Although his magnetism and allure have clearly helped to accentuate his iconic status (after all, when has Hollywood ever made a film about Leon Trotsky?), it should be noted that his natural gifts went beyond the superficial. Che was intelligent and cultured, something which seemed to surprise those surveying him from Washington, as the FBI files on him chauvinistically note that he was “quite well read…. for a Latino”. Trilingual in Spanish, French and English (though he was somewhat self-conscious about ever speaking the latter in public), Che was also the significant military tactician in Fidel Castro’s guerilla warfare, and despite comically turning up at the wrong beach on the day of the Bay of Pigs invasion, was a rather accomplished soldier himself. He was also capable of learning on the job.  In the aftermath of the revolution, Castro was making a speech in front of a crowd of his supporters, in which he brought up the fact that he did not currently have a viable candidate for the post of Minister of Economy. He asked the crowd: “Is there an economist here?” Che enthusiastically stood up to Castro’s call, who promptly appointed him Minister of Economy without hesitation. After the speech, Castro enquired of Che: “I did not know you were an economist. I thought you were a doctor”. A confused Che responded, “Of course I’m not an economist. I thought you asked if there was a communist in the crowd”. Nonetheless, Guevara devoted himself to nine hours of economics lessons a day in addition to his other duties until he felt he had mastered sufficiently mastered the subject.

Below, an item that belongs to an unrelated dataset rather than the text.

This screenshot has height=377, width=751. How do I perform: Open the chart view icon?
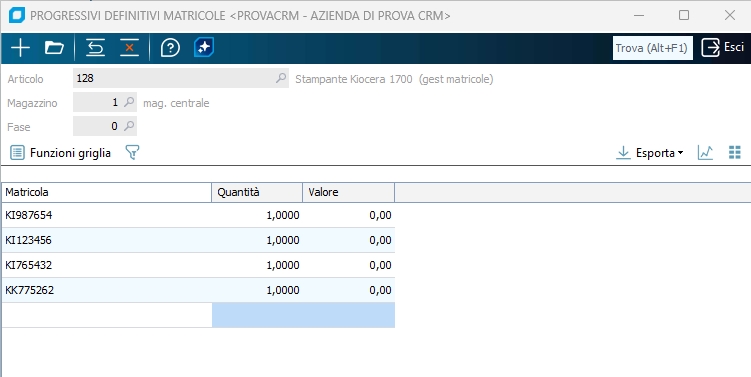705,153
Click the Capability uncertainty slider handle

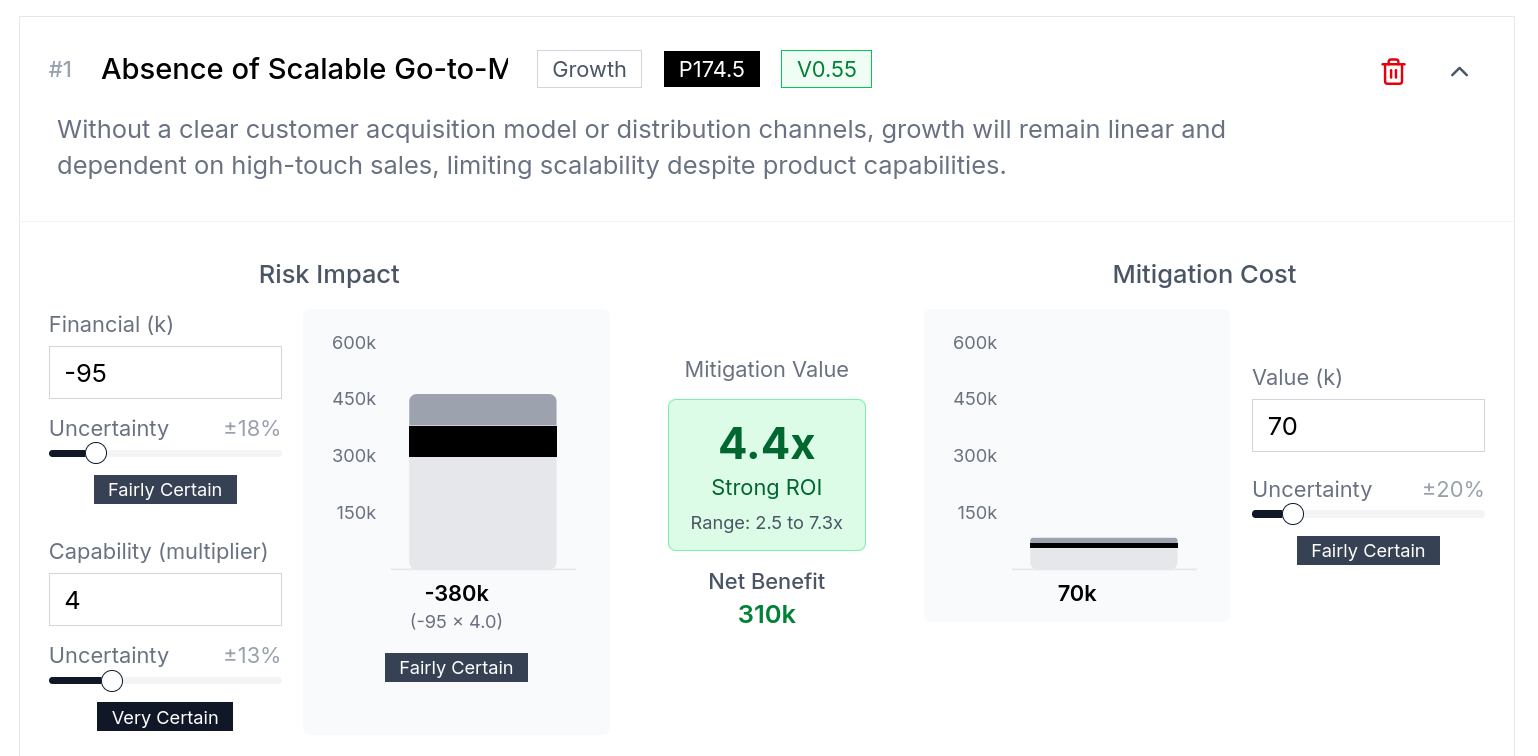pos(112,680)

Much to the annoyance of the talk show host Glenn Beck, Korda’s photograph was silhouetted by an Irishman, Jim Fitzpatrick, and the resulting pop-art is now plastered on the t-shirts of millions of moody teenagers all around the world. Granted, many of these sexually confused adolescents are probably unaware of the identity of the man scowling out from their chest, but what a sweet victory for the martyred Argentine; the capitalist system churning out endless merchandise bearing the face of a communist radical whose legacy will now live on forever. Many of these obscurantist haranguers like Beck throw hissy fits at the romanticizing of Guevara by Hollywood. I once had the pleasure of tuning in to watch Beck interview Humberto Fontova on this very subject, and the exiled and disgraced Cuban writer tore into Che’s legacy, blasting him for imprisoning people for “listening to rock and roll”, and effectively setting up a “Stalinist dictatorship”. Aside from the fact that the former accusation is absurd and the latter merely laughable (to say Che detested Stalinism would be something of an understatement), it was nonetheless thrilling to watch such a pitiful spectacle of slander. Che’s defamers remain excellent entertainment, if only for the irate and incongruous mendacities they continue to spout. I hope this article enrages them.

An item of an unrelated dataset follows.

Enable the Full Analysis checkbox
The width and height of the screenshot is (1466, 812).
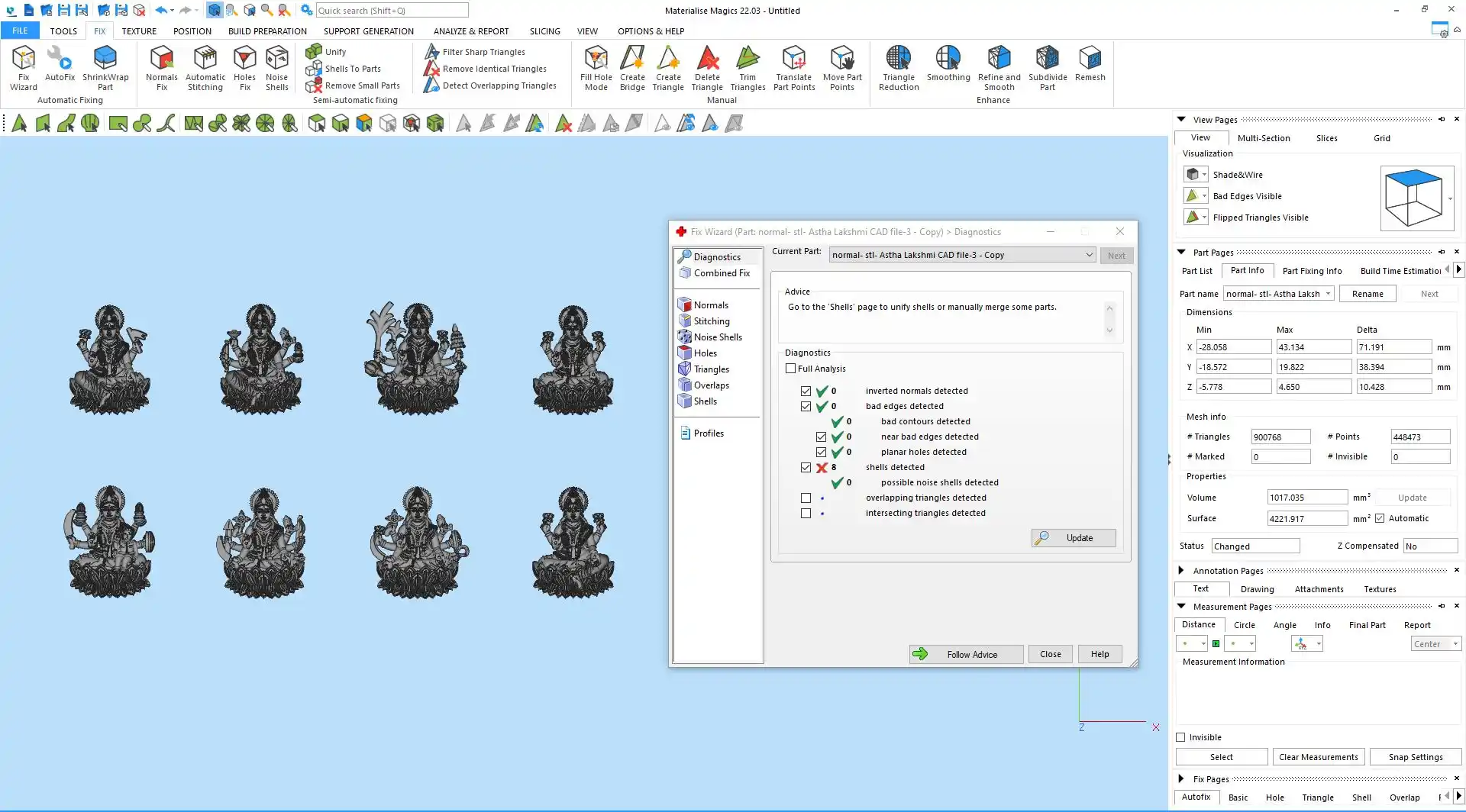point(791,369)
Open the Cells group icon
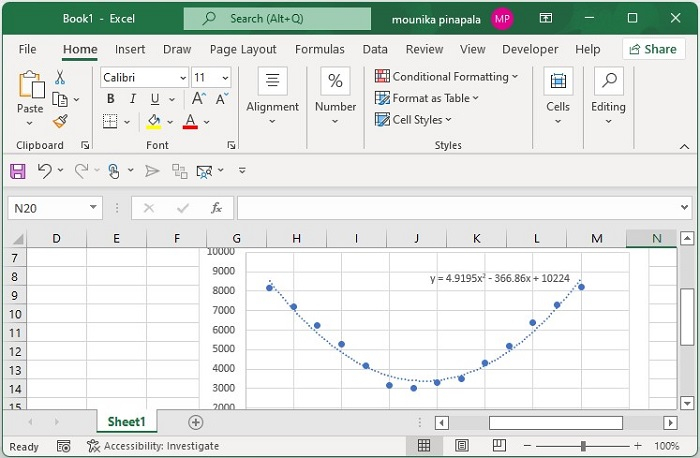Screen dimensions: 700x458 tap(557, 83)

Warmth emanates from every picture of the Comandante, and his handsome face will eternally remain a symbol for virtue and probity. Fontova baselessly asserts in “Exposing the Real Che Guevara and the Useful Idiots Who Idolise Him” that Ernesto’s last words before his death were “Do not shoot me. I am Che Guevera. I am worth more to you alive than dead”. However, most historical accounts are now generally in agreement that his parting diatribe was in fact this. “I know you are here to kill me. Shoot, coward, you are only going to kill a man”. These words, coupled with the image of him standing there, Christ-like, defiantly staring down his prospective assassin never fails in sending a shiver down my spine. The man who pulled that trigger was a Bolivian sergeant by the name of Mario Tehran. Five years ago, that same man had his sight repaired under a Cuban programme to offer free eye treatment across Latin America. Che gave up his life to see such compassion return to that continent, and it is remarkably pleasant to imagine the trademark picture watching over his legacy from a better place, as it has watched over so many teenage bedroom smooches.